For the first half, SBS Transit saw its net profit climbing by 23.9 per cent to $44.9 million on a 5.4 per cent rise in revenue to $709.3 million. PHOTO: ST FILE

SINGAPORE - Bus and rail operator SBS Transit posted a 24.5 per cent rise in net earnings to $24.2 million for the second quarter ended June 30 on the back of higher fares and rising ridership.

Revenue for the ComfortDelGro subsidiary grew by 3.9 per cent to $358.5 million, while cost crept up by 2.1 per cent to $328 million.

For the first half, the transport provider saw its net profit climbing by 23.9 per cent to $44.9 million on a 5.4 per cent rise in revenue to $709.3 million.

As at June 30, SBS Transit's trade receivables stood at $144.8 million, 17.2 per cent higher than at Dec 31, 2018. In contrast, its trade payables stood at $228.3 million, 22.3 per cent lower.

Per share, second-quarter profit was up from 6.24 cents to 7.76 cents. Net tangible asset backing per share stood at $1.64, up from $1.60. Margin before depreciation, interest and tax widened to 15.7 per cent, from 13.6 per cent for the same period last year.

SBS Transit said average fares for its MRT Downtown Line (DTL) were 7.7 per cent higher in the second quarter, while average daily ridership for the new line grew by 6.9 per cent to 467,000 passenger trips.

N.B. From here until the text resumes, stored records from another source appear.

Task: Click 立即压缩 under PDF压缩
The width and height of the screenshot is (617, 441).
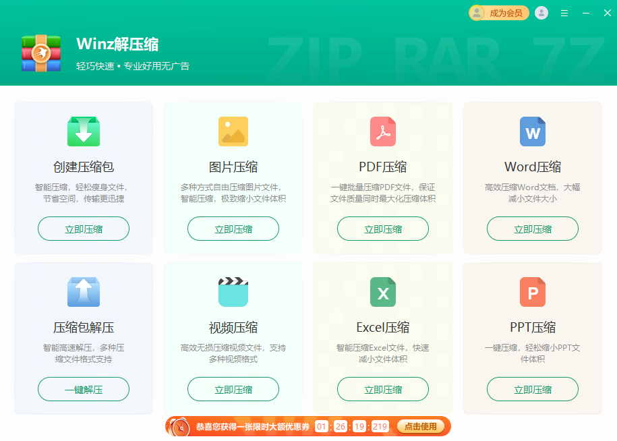Action: point(382,229)
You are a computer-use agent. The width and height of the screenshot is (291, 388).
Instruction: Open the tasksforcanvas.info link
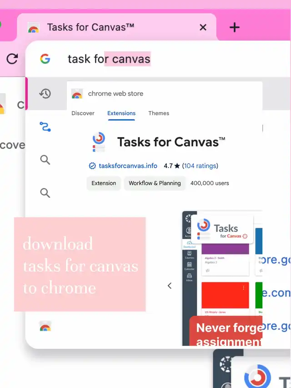(128, 166)
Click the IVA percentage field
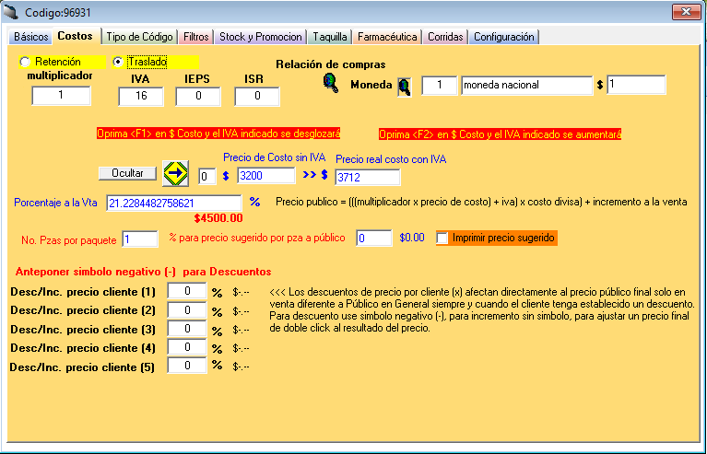 (140, 96)
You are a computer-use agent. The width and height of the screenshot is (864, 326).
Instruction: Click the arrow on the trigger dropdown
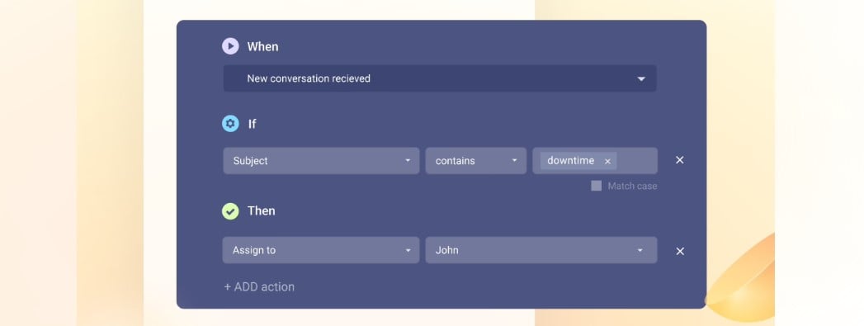[x=641, y=78]
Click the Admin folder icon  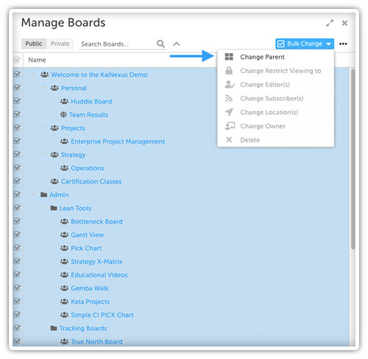[x=44, y=195]
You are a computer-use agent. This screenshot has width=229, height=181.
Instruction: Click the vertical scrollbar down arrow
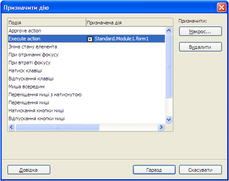(169, 119)
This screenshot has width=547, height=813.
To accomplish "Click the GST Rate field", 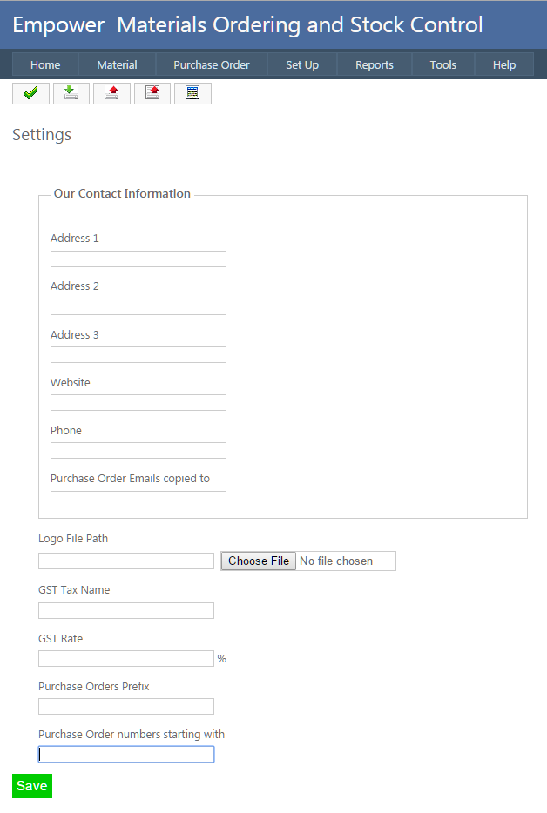I will point(126,659).
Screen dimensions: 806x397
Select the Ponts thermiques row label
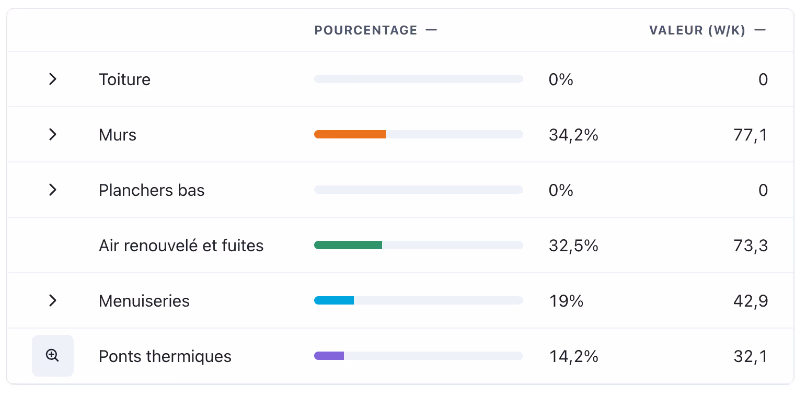pyautogui.click(x=165, y=356)
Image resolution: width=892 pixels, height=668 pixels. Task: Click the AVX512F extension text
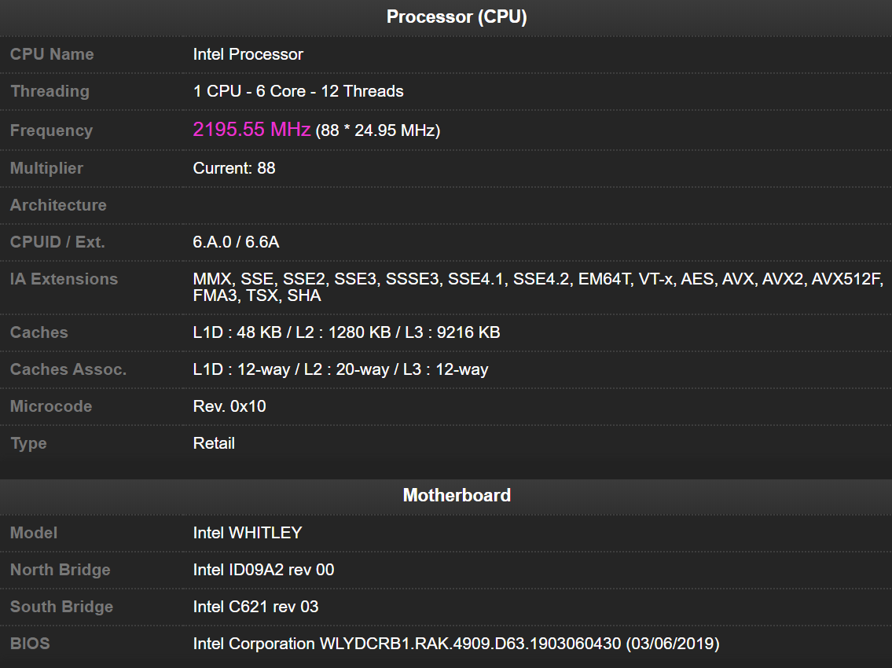[x=847, y=279]
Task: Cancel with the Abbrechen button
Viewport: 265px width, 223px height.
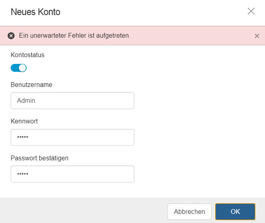Action: click(189, 211)
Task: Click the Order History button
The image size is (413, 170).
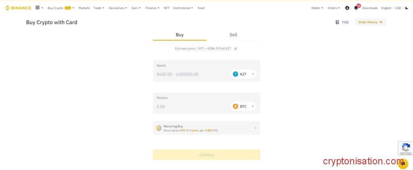Action: [x=370, y=22]
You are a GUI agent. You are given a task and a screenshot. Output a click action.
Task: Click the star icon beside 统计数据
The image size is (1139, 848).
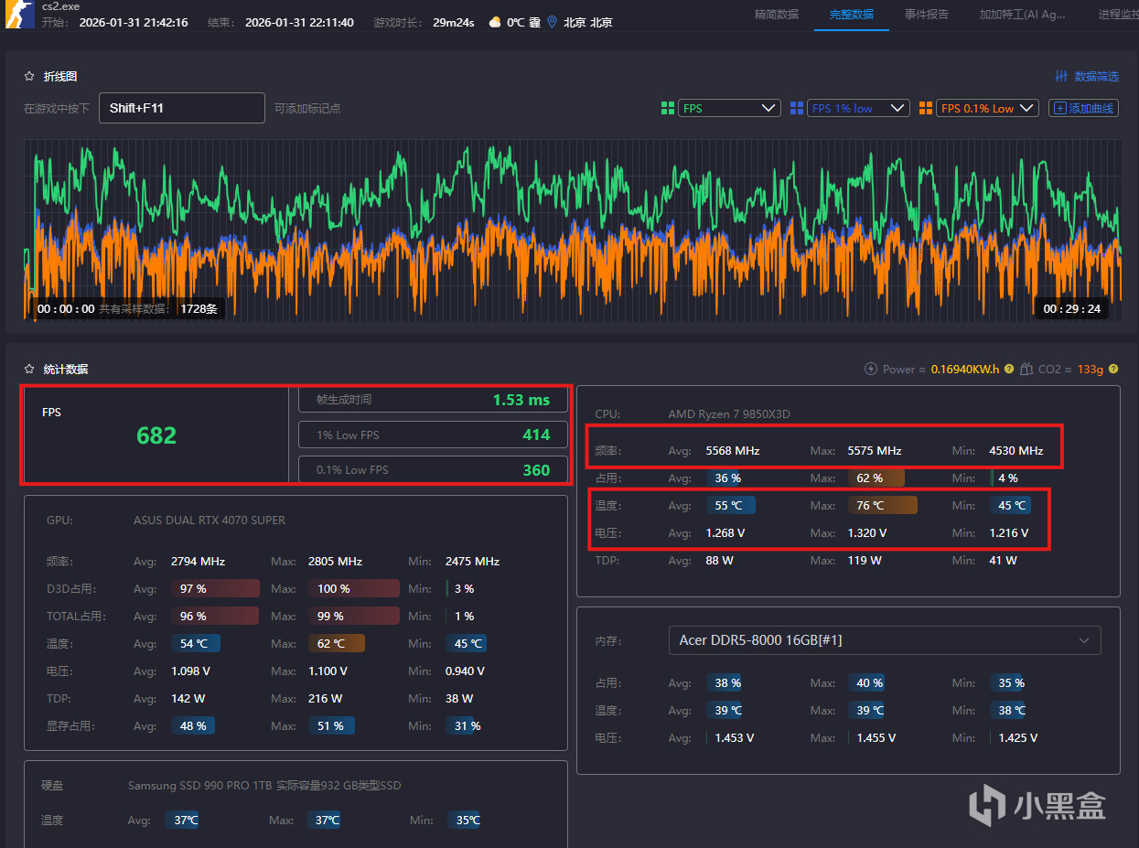[30, 370]

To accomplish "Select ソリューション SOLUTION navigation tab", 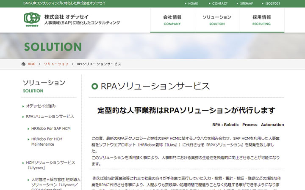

Average fares for the North-East Line and Sengkang-Punggol LRT were 2.6 and 6.3 per cent higher, respectively. Ridership was up 1.5 per cent to 588,000 a day for the NEL, and up 8 per cent to 139,000 trips for the LRT.

Its non-transit business also fared better, largely from higher advertising revenue.

It had a net cash inflow of $1.5 million for the quarter, mainly from new loans raised and net cash from operating activities.

As at June 30, SBS Transit had cash and bank balances of $7.6 million. After accounting for $101 million in borrowing, it had a net debt position of $93.4 million, and a net gearing ratio of 18.2 per cent (up from 8.5 per cent at Dec 31, 2018). Its gross gearing ratio was 19.7 per cent, up from 15 per cent at Dec 31.

Directors expect revenue to continue growing on the back of higher fares and ridership, in part from full-year contributions from the Seletar and Bukit Merah bus contract packages.

They said total rail revenue is not sufficient to cover operating and maintenance costs of rail operators "despite the 4.3 per cent fare adjustment from Dec 29, 2018".

Nonetheless, directors are recommending an interim dividend of 7.15 cents per share, up from 5.8 cents for the same time last year.